**What is being asked:** Please output the section of the listing below that opens with the line containing "This screenshot has height=768, width=1366." and closes with the line containing "Image resolution: width=1275", exactly and with nothing else.

++++

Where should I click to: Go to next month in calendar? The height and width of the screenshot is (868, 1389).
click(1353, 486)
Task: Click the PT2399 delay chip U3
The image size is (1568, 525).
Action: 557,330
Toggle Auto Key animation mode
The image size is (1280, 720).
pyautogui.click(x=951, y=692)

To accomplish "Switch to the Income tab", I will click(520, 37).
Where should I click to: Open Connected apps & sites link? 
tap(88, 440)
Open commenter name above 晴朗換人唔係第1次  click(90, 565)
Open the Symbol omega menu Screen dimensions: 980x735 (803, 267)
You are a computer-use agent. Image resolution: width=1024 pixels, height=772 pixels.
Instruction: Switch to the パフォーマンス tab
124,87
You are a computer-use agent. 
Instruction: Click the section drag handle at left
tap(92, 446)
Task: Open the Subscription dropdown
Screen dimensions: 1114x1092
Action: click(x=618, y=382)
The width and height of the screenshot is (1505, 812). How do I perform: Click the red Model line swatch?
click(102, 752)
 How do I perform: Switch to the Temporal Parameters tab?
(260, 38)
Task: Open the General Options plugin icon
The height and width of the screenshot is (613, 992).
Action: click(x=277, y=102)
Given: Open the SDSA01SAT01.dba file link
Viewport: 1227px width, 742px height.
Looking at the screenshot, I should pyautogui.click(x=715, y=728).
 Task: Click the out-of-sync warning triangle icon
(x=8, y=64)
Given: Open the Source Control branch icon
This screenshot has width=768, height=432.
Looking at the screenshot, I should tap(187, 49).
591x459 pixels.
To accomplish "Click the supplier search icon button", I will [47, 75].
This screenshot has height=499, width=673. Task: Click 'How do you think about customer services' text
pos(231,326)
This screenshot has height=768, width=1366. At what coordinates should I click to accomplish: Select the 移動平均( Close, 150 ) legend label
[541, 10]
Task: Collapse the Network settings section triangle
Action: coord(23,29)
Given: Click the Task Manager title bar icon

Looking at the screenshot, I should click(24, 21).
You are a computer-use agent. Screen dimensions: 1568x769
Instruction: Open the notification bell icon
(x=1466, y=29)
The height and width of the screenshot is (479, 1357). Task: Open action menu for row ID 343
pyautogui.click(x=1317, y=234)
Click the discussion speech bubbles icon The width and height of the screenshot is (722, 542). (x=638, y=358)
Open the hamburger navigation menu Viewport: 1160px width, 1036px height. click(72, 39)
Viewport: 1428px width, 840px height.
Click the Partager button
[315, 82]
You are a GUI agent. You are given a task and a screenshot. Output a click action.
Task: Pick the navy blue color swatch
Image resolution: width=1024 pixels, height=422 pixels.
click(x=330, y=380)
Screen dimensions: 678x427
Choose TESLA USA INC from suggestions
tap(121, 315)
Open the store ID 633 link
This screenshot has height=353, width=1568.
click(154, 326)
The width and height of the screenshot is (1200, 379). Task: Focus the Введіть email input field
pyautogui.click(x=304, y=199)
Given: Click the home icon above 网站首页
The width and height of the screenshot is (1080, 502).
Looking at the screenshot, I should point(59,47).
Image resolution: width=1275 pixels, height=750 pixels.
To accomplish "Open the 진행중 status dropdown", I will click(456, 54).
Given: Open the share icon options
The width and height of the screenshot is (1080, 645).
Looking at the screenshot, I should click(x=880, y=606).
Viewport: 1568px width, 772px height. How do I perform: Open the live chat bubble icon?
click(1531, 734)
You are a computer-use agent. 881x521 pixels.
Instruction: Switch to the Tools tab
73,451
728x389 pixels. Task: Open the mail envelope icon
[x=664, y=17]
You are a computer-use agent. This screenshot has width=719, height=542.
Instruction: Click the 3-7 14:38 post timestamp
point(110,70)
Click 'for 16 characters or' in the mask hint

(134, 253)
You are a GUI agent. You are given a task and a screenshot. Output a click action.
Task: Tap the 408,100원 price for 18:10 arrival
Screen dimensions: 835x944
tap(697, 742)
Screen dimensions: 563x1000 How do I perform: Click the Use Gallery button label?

++++

**Solution:**
This screenshot has height=768, width=1366. At what coordinates should I click to accomplish: Select the 移動平均( Close, 150 ) legend label
[541, 10]
Task: Collapse the Network settings section triangle
Action: coord(23,29)
Given: Click the Task Manager title bar icon

Looking at the screenshot, I should click(24, 21).
You are a computer-use agent. Screen dimensions: 1568x769
Instruction: Open the notification bell icon
(x=1466, y=29)
The height and width of the screenshot is (479, 1357). Task: Open action menu for row ID 343
pyautogui.click(x=1317, y=234)
Click the discussion speech bubbles icon The width and height of the screenshot is (722, 542). (x=638, y=358)
Open the hamburger navigation menu Viewport: 1160px width, 1036px height. click(72, 39)
Viewport: 1428px width, 840px height.
Click the Partager button
[315, 82]
You are a GUI agent. You are given a task and a screenshot. Output a click action.
Task: Pick the navy blue color swatch
Image resolution: width=1024 pixels, height=422 pixels.
click(x=330, y=380)
Screen dimensions: 678x427
Choose TESLA USA INC from suggestions
tap(121, 315)
Open the store ID 633 link
This screenshot has height=353, width=1568.
click(154, 326)
The width and height of the screenshot is (1200, 379). Task: Focus the Введіть email input field
pyautogui.click(x=304, y=199)
Given: Click the home icon above 网站首页
The width and height of the screenshot is (1080, 502).
Looking at the screenshot, I should point(59,47).
Image resolution: width=1275 pixels, height=750 pixels.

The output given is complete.